UV damage induces production of mitochondrial DNA fragments with specific length profiles
- PMID: 38722894
- PMCID: PMC11228841
- DOI: 10.1093/genetics/iyae070
UV damage induces production of mitochondrial DNA fragments with specific length profiles
Abstract
UV light is a potent mutagen that induces bulky DNA damage in the form of cyclobutane pyrimidine dimers (CPDs). Photodamage and other bulky lesions occurring in nuclear genomes can be repaired through nucleotide excision repair (NER), where incisions on both sides of a damaged site precede the removal of a single-stranded oligonucleotide containing the damage. Mitochondrial genomes (mtDNAs) are also susceptible to damage from UV light, but current evidence suggests that the only way to eliminate bulky mtDNA damage is through mtDNA degradation. Damage-containing oligonucleotides excised during NER can be captured with antidamage antibodies and sequenced (XR-seq) to produce high-resolution maps of active repair locations following UV exposure.

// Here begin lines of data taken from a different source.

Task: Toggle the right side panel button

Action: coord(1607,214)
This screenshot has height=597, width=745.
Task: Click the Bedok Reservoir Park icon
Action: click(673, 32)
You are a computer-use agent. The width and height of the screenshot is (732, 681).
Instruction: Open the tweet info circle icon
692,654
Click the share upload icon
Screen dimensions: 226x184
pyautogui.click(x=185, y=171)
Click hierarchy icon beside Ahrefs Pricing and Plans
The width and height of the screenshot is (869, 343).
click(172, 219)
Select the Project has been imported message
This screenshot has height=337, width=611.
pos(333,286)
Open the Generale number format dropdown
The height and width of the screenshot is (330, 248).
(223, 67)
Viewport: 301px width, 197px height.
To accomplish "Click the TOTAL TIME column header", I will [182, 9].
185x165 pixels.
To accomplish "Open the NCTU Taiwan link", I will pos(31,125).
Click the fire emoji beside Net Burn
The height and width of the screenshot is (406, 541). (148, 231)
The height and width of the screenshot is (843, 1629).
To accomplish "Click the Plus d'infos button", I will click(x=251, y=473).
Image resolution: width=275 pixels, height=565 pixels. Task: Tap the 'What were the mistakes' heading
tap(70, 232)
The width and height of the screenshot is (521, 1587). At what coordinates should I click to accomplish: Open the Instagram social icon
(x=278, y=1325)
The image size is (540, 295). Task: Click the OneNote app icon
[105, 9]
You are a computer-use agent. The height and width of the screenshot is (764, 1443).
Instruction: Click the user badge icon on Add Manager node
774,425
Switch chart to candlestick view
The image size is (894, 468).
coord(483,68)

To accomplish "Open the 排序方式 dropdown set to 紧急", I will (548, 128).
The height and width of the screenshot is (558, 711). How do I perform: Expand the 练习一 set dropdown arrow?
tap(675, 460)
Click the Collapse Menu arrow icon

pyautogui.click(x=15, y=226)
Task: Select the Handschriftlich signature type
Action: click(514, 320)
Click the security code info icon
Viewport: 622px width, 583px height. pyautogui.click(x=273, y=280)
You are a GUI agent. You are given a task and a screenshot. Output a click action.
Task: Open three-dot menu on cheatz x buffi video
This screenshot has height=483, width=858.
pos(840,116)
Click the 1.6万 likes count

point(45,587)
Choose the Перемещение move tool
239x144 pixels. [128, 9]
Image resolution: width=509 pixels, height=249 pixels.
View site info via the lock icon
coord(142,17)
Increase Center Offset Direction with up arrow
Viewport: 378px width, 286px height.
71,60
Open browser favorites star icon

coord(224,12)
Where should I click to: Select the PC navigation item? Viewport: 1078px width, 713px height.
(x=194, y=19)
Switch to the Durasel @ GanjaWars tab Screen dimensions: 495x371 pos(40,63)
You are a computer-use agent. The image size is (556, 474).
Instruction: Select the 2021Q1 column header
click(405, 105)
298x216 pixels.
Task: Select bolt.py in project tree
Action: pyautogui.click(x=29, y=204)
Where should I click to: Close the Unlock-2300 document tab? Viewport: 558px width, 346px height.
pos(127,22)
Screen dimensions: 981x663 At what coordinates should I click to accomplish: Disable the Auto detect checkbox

We analyzed previously published datasets from Arabidopsis thaliana, Saccharomyces cerevisiae, and Drosophila melanogaster to identify reads originating from the mtDNA (and plastid genome in A. thaliana). In A. thaliana and S. cerevisiae, the mtDNA-mapping reads have unique length distributions compared to the nuclear-mapping reads. The dominant fragment size was 26 nt in S. cerevisiae and 28 nt in A. thaliana with distinct secondary peaks occurring in regular intervals. These reads also show a nonrandom distribution of di-pyrimidines (the substrate for CPD formation) with TT enrichment at positions 7-8 of the reads. Therefore, UV damage to mtDNA appears to result in production of DNA fragments of characteristic lengths and positions relative to the damaged location. The mechanisms producing these fragments are unclear, but we hypothesize that they result from a previously uncharacterized DNA degradation pathway or repair mechanism in mitochondria.
Keywords: Arabidopsis thaliana; Saccharomyces cerevisiae; XR sequencing; cyclobutane pyrimidine dimer (CPD); mitochondrial genome (mtDNA); mtDNA degradation; nucleotide excision repair (NER); photodamage.
© The Author(s) 2024. Published by Oxford University Press on behalf of The Genetics Society of America.
Conflict of interest statement
Conflicts of interest The author(s) declare no conflicts of interest.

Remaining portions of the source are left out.